Alejandro captó el pasado en el “sufrió”, además de que ahora podía mover sus extremidades, un poco, pero las movía y no sentía dolor alguno. Solo el de la cabeza, e incluso ese ya era un leve pulso.
—Ok, si así lo prefieres.
—Si, así está mejor. Pero, dígame, ¿cuánto tiempo ha pasado? Tengo la sensación de que un buen rato, además de que no me duele nada más que la cabeza. ¿Un mes? ¿Dos? ¿Seis?
—Antes de llegar a eso, primero debemos hacer unas pruebas, revisar sus funciones motoras y su capacidad cerebral, y ya después podré darle más respuestas.
—Doc, esta no es una respuesta que sea relevante para nada de eso, solo quiero saber cuanto tiempo pasó. No creo que sea muy difícil de entender. Quíteme el curita, arránqueme la venda de los ojos, como quiera que sea lo voy a saber y prefiero que sea más temprano que tarde.

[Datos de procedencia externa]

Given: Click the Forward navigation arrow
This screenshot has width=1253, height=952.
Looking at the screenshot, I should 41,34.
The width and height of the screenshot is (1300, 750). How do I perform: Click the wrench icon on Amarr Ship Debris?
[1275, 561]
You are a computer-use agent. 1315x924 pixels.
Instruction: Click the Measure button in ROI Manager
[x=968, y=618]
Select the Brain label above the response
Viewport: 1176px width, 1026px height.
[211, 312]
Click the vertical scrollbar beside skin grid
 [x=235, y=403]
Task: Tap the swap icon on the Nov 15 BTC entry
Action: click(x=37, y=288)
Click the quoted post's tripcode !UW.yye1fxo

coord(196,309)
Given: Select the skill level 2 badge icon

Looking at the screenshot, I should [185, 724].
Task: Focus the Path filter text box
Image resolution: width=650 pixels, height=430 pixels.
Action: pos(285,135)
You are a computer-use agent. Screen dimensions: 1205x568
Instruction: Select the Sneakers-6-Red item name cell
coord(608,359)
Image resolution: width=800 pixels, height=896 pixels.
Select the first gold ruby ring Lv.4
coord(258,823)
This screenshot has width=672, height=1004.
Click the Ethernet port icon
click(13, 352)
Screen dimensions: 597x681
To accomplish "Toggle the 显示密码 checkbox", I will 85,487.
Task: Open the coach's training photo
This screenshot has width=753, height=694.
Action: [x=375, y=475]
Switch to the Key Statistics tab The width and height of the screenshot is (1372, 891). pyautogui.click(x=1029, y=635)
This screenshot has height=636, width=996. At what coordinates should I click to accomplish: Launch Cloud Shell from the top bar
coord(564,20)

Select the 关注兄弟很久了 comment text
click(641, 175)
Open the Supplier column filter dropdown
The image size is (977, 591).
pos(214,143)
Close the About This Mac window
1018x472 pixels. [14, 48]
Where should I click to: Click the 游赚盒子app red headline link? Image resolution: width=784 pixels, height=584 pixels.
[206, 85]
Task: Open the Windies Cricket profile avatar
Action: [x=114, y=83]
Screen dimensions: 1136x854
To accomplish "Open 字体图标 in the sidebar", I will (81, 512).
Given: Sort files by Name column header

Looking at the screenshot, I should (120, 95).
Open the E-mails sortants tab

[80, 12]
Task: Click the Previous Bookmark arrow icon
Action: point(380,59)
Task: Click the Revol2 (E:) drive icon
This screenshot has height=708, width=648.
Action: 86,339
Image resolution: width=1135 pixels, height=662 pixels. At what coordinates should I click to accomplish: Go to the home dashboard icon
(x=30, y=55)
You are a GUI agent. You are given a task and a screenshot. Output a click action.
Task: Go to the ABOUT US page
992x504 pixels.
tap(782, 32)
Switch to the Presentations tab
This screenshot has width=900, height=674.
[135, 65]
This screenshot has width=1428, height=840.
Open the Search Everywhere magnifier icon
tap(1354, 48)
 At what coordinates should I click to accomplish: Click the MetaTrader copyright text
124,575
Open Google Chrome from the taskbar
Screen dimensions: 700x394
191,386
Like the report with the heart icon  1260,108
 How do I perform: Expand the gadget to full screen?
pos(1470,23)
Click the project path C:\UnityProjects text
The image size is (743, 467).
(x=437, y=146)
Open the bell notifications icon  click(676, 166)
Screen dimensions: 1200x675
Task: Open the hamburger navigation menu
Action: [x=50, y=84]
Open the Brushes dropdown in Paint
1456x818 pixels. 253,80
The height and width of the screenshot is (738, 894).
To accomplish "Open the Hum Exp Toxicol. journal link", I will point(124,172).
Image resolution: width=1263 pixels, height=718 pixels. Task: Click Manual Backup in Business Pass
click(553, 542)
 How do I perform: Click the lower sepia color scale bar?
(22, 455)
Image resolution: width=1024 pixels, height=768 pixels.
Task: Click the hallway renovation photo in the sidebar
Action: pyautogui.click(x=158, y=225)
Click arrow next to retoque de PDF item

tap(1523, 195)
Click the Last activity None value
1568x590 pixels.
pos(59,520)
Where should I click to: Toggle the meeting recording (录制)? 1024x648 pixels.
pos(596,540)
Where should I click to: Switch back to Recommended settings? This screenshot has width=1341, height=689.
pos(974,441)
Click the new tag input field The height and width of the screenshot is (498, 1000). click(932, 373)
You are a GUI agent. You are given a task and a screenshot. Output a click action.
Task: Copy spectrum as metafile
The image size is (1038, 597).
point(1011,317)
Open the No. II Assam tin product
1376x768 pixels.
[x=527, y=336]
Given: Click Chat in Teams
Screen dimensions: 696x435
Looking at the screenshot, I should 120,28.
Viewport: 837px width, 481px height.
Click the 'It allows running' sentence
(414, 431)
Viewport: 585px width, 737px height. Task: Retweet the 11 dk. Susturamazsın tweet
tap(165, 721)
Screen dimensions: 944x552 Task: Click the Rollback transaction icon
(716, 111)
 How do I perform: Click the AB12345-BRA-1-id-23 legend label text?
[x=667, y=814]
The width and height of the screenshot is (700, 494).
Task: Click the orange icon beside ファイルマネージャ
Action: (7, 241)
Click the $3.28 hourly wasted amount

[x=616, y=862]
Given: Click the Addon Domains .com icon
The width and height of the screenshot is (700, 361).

El doctor tomó aire, resopló y limpio sus lentes con la camisa. Como decirle que había perdido parte de su vida, que su pareja un buen día simplemente dejo de visitarlo, que sus padres ya habían muerto y que no le quedaban más amigos. No eran noticias fáciles de decir, mucho menos de digerir. Pero él tenía razón, se iba a enterar de una u otra forma.
—Antes de decirte, prométeme que permanecerás calmado. En la condición actual que presentas, no podemos dejar nada al azar y cualquier cosa puede ser perjudicial para tu salud y recuperación.
—Ok, lo prometo. Solo dígame y no le demos más vueltas al asunto.
—Han pasado ocho años. Estuviste ocho años en coma.
Alejandro no supo qué responder. Su mente se quedó completamente en blanco después de escuchar el primer “ocho”. Quien sabe que tanto había pasado en ese tiempo, quien sabe que tanto había perdido. Pasaron unos segundos antes de que el llanto y la desesperación se hicieran presentes. El doctor le ordenó a la enfermera que le administrara un sedante y mientras caía en el sopor inducido por las drogas, quiso volver a vivir sus sueños, aquellos donde todo su pasado había sido diferente y que ahora solo eran el recuerdo de un recuerdo, difusos e inexorablemente lejanos.